“Milestone for Atomic Layer Etching” Highlighted by AVS

It’s not uncommon to hear Department of Materials Science and Engineering (MSE) professors and students discussing their work using atomic layer deposition (ALD), a technique in which a product is built or a coating is applied in layers that may be only atoms thick. ALD’s conceptual counterpart is atomic layer etching (ALE), which is used to remove particles from a surface at a similar scale. ALE, however, is considerably less precise and not as efficient.

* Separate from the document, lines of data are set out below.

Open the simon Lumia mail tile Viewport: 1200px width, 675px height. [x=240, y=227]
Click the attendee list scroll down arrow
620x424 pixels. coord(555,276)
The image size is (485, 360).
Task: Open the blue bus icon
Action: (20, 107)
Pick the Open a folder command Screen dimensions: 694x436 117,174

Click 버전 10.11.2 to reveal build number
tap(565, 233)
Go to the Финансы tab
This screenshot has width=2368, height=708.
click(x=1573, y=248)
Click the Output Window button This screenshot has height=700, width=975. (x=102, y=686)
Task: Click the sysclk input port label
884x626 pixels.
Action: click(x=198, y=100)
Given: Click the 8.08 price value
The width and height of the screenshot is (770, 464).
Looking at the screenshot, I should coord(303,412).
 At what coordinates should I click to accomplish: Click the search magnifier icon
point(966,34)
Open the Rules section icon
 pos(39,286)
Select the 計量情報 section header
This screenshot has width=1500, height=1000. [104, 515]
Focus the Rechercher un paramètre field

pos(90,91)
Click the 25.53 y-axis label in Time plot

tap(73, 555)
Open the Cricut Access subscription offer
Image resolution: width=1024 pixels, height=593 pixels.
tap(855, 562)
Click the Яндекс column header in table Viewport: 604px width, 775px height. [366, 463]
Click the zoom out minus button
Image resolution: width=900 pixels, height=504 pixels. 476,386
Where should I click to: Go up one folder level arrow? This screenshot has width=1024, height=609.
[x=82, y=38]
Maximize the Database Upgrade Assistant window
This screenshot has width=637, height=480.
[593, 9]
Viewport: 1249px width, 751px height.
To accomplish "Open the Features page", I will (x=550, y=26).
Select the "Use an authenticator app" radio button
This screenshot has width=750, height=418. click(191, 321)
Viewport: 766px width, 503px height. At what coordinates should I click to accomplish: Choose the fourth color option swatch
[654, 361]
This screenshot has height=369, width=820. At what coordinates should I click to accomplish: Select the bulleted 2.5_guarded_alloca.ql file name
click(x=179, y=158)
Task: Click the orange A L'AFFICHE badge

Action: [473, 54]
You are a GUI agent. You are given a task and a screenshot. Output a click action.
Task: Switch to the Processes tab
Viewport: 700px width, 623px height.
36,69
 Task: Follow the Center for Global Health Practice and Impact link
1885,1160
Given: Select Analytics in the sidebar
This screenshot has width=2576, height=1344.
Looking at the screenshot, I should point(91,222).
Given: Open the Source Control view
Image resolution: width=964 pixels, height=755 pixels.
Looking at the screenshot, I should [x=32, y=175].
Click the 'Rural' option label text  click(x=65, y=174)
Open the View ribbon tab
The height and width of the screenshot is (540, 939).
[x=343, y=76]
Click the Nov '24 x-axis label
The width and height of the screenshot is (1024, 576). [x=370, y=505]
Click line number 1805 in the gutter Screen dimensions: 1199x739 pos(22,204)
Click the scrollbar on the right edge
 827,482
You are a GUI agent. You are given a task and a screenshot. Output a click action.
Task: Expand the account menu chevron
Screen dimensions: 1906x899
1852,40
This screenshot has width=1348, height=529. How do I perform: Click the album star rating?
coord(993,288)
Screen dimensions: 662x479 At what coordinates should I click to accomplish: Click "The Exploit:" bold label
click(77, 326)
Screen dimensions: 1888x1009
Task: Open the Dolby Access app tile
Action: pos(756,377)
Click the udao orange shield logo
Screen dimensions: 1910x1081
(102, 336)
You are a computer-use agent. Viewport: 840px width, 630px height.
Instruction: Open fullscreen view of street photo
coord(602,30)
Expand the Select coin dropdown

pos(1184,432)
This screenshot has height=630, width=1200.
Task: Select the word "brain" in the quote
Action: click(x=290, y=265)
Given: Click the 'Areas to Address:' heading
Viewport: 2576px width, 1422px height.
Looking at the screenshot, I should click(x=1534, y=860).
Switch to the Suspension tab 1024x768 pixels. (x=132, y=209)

“ALE is an ideal dry etching technique since it enables atomic-level precision in etching different materials,” says Professor Gottlieb Oehrlein (joint, MSE and Institute for Research in Electronics and Applied Physics) “This ability is increasingly required as smaller and smaller devices need to be fabricated.” Unfortunately, he explains, it has not worked very well in industrial practice.

That could soon change. Oehrlein’s group and a team of IBM researchers have devised a process in which precisely applied reactants and bursts of argon ions are used to etch silicon oxide film, with results accurate down to as little as one angstrom (one ten-billionth of a meter). Unlike current techniques, the reaction is self-limiting, meaning once the reactant is used up, the process stops without the need for external intervention. This also helps improve the quality of the final product.

The recently-published research, described as a “milestone” by AVS (American Vacuum Society), was highlighted in an article by Jennifer Lee titled “Close Shave: A Milestone for Atomic Layer Etching (ALE),” in the January 2014 issue of Beneath the AVS Surface, the society’s newsletter.

To learn how Oehrlein and his team achieved their results, see:

“Close Shave: A Milestone for Atomic Layer Etching (ALE).” (PDF)

"Fluorocarbon assisted atomic layer etching of SiO2 using cyclic Ar/C4F8 plasma," J. Vac. Sci. Technol. A 32, 020603 (2014). Abstract 

Oehrlein’s co-authors and collaborators on the ALE project include MSE graduate student Dominik Metzler and IBM T.J. Watson Research Center scientists Robert L. “Bobby” Bruce (Ph.D. ’10), Sebastian Engelmann (Ph.D. ’08), and Eric A. Joseph. Alumni Bruce and Engelmann were members of Oehrlein’s Laboratory for Plasma Processing of Materials during their graduate studies at the University of Maryland.